- **Stored data**
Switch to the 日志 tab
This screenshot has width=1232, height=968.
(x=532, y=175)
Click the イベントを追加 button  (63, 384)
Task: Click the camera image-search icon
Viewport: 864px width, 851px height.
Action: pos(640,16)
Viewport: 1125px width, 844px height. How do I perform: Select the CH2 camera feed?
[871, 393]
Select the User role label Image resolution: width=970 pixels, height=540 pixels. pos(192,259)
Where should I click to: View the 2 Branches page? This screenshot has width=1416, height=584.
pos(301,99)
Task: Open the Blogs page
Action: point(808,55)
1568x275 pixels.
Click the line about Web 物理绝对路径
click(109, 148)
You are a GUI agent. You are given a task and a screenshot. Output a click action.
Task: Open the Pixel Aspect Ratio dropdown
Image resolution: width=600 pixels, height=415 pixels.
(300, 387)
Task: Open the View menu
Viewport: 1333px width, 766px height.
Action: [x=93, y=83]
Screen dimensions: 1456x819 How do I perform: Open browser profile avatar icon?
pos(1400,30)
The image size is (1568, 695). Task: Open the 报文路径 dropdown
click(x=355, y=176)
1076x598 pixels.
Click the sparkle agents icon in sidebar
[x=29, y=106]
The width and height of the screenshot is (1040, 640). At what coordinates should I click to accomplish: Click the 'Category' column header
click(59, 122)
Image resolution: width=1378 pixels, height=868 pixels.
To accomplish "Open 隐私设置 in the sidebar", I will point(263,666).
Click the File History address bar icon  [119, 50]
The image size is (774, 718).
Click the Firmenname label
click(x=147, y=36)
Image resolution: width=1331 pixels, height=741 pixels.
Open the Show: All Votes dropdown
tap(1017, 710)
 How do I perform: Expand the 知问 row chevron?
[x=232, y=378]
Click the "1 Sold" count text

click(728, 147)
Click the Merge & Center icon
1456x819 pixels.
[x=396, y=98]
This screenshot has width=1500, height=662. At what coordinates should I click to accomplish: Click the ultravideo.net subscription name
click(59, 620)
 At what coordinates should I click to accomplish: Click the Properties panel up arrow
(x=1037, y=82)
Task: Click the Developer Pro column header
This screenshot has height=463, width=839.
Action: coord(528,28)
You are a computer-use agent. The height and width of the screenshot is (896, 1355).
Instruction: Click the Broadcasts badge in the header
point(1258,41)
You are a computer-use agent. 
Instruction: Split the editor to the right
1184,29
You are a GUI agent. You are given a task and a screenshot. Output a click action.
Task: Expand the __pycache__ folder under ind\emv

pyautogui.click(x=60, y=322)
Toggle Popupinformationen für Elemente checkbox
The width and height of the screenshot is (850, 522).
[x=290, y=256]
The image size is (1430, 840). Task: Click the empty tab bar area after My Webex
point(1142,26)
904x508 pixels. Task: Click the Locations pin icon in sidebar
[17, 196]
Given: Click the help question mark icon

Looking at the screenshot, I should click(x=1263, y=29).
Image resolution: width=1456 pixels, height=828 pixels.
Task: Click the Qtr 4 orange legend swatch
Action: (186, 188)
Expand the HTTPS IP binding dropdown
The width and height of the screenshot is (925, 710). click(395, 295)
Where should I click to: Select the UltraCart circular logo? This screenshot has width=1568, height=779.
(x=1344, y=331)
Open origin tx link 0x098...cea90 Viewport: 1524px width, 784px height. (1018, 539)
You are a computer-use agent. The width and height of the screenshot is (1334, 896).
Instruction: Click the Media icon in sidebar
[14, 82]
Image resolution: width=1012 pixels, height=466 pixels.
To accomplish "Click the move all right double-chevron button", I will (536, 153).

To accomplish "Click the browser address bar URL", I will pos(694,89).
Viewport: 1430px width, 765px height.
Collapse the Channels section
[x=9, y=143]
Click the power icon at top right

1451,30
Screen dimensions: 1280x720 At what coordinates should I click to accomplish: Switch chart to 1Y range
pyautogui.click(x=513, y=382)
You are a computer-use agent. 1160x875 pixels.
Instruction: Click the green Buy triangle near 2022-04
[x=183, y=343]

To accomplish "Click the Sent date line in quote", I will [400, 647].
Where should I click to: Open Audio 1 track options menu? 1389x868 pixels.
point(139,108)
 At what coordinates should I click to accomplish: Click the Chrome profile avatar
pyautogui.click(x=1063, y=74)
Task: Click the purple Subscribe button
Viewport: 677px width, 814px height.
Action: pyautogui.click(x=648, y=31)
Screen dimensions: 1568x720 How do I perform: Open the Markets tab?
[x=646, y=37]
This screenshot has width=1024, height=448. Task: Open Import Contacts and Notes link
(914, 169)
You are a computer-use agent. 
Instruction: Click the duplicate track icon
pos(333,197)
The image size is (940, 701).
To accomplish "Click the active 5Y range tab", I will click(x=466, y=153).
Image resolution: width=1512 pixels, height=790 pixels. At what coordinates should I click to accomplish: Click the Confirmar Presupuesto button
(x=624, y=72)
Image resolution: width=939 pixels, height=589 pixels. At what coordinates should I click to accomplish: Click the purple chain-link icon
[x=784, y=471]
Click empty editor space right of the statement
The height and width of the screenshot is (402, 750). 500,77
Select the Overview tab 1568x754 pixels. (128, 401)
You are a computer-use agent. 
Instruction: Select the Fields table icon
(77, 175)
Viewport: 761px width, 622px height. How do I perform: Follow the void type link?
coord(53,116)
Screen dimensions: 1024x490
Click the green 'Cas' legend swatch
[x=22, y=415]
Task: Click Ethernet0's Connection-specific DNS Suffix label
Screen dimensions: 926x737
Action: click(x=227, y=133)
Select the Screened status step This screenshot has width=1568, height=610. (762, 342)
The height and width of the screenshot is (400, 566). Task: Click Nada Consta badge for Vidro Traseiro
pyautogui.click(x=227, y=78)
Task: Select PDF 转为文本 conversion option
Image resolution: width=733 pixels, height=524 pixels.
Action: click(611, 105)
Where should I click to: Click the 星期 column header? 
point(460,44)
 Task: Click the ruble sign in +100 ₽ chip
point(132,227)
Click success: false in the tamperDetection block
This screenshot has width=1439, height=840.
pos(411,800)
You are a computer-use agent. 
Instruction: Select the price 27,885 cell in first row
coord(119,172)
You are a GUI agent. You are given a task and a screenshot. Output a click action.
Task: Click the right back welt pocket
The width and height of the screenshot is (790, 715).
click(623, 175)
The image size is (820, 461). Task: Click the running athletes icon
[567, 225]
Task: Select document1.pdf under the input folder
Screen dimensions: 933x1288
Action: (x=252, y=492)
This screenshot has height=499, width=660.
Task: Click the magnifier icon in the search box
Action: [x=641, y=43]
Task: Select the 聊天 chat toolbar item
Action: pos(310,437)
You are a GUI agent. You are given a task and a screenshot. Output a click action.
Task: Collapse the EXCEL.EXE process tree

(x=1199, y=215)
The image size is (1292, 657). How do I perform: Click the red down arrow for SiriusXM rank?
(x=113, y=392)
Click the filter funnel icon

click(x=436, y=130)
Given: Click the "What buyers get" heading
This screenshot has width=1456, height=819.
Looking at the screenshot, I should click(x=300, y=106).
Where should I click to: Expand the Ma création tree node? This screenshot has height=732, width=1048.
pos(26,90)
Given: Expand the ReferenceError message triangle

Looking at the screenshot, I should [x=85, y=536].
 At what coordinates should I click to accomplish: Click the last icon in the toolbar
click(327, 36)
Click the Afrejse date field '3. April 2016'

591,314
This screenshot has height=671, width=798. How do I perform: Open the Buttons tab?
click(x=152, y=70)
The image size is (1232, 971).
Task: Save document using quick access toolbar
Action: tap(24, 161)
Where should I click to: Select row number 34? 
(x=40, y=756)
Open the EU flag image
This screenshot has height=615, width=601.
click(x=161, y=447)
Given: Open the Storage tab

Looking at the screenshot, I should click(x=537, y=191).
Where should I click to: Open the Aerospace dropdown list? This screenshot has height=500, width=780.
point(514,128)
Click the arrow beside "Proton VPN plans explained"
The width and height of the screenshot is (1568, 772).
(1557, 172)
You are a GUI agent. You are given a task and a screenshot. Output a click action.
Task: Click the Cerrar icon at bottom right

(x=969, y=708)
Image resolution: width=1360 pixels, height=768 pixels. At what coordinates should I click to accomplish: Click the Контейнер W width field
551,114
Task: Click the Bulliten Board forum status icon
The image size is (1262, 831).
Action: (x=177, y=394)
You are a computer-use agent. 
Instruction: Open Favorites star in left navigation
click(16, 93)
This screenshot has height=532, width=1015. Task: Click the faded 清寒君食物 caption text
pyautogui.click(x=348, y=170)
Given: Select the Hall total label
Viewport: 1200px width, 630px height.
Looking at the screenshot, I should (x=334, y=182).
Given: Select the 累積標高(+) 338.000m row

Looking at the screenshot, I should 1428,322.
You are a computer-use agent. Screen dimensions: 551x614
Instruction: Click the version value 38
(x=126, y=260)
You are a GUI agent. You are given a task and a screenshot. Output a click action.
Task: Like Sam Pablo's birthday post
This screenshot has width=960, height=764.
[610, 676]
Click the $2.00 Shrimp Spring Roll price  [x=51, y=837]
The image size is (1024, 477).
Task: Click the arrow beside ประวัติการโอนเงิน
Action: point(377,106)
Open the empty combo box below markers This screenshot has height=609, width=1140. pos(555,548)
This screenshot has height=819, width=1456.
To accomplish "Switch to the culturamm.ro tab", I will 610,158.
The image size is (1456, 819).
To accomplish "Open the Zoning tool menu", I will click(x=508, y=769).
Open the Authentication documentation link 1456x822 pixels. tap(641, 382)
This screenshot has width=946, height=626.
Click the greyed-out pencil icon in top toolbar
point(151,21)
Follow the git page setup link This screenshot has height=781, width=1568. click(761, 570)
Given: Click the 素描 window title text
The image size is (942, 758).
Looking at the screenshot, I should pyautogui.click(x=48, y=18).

- **Task directions**
Recast the entries as a Markdown table with the columns Row and Line, starting at the first line and stopping after the line that contains "Select the User". Give each line its own numbered row and leave out blank lines.

- **Full response**
| Row | Line |
|---|---|
| 1 | Switch to the 日志 tab |
| 2 | This screenshot has width=1232, height=968. |
| 3 | (x=532, y=175) |
| 4 | Click the イベントを追加 button  (63, 384) |
| 5 | Task: Click the camera image-search icon |
| 6 | Viewport: 864px width, 851px height. |
| 7 | Action: pos(640,16) |
| 8 | Viewport: 1125px width, 844px height. How do I perform: Select the CH2 camera feed? |
| 9 | [871, 393] |
| 10 | Select the User role label Image resolution: width=970 pixels, height=540 pixels. pos(192,259) |